One of our early community quilts was done for Michelle Caudle. Michelle was not a member of the Daily Kos community but her story touched the hearts of many Daily Kos readers. You may remember it -- her husband joined the Army in order to keep Michelle in cancer treatment even though that meant he would be separated from her for long periods. It was a story that put a tragic and very real human face on the dysfunction of our health care "system", poignantly told by journalist Mark Johnson. We answered with a quilt filled with messages of love and support, something that touched Michelle Caudle very deeply, even though we were strangers to her.
It is with deep sadness that I relay the news that Michelle Caudle lost her battle with ovarian cancer on Friday. Mark Johnson wrote a beautiful obituary. Here is a small piece of it, focusing on the positive effect Michelle's story had on awareness of warning signs of ovarian cancer:
Like Bill, Michelle never sought attention for their dilemma. When approached by the Journal Sentinel, Michelle agreed to talk in the belief that her story might make other women more aware of ovarian cancer, a stealth disease that lacks breast cancer's self-exam and public awareness.
The warning signs that had led Michelle to the doctor's office back in the fall of 2006 seemed almost banal: a tenderness in the abdomen, constipation.
"If I could get just a few women to take the time out to go to the doctor.
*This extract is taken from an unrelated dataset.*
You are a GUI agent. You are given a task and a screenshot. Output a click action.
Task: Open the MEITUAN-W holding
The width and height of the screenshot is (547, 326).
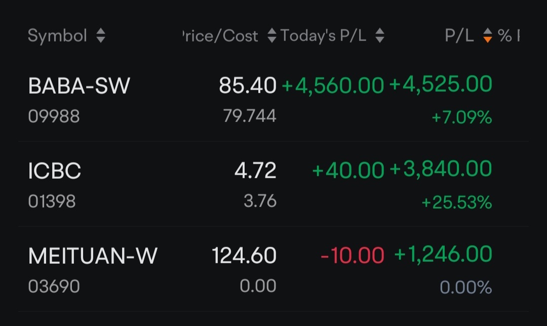click(x=274, y=269)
It doesn't hurt to check these things out. I kept saying, 'I've got time. I've got time. I've got time,' " she said, turning to the present. "Time is disappearing faster."
Her message reached a large audience. The family's story set a record for traffic on jsonline.com, with 1.7 million page views; it was linked on websites around the globe.
"She improved awareness of ovarian cancer, and of how difficult it is for some people to get health coverage," said her doctor, Peter Johnson at Aurora Women's Pavilion in West Allis. "She showed what it was like to be a cancer survivor and to live with grace and dignity."
Mr. Johnson contacted me yesterday to let me know that Michelle Caudle had died and to let me know how dearly she treasured that quilt and the messages that it bears. In fact, the family is now considering whether or not to bury it with her, it meant that much to her.
Mr. Johnson also said this, something I am sharing here for it is for all of you that contributed to the quilt project for Michelle Caudle, not just me:
I've been a reporter for 25 years. That quilt remains one of the nicest things I've ever seen people do. At a time when there is so much cruelty and so little empathy (especially on newspaper comment pages), what you did restored a little of my faith in people.
Thank you--for Michelle's sake, and mine.
Rest in peace, Michelle. You took a personal tragedy and turned it into something that will help other women going forward. May your family find comfort as they honor you. Rest now.
From Michelle Caudle's obituary:
The Caudle family has asked that memorials in Michelle Caudle's name be sent to the Wisconsin Ovarian Cancer Alliance, 13825 W. National Ave., Suite 103, New Berlin, WI 53151.
Warning signs of ovarian cancer
* Bloating and gas.
* Pelvic or abdominal pain.
* Difficulty eating; feeling full quickly.
* Urinary symptoms, either urgency or frequency.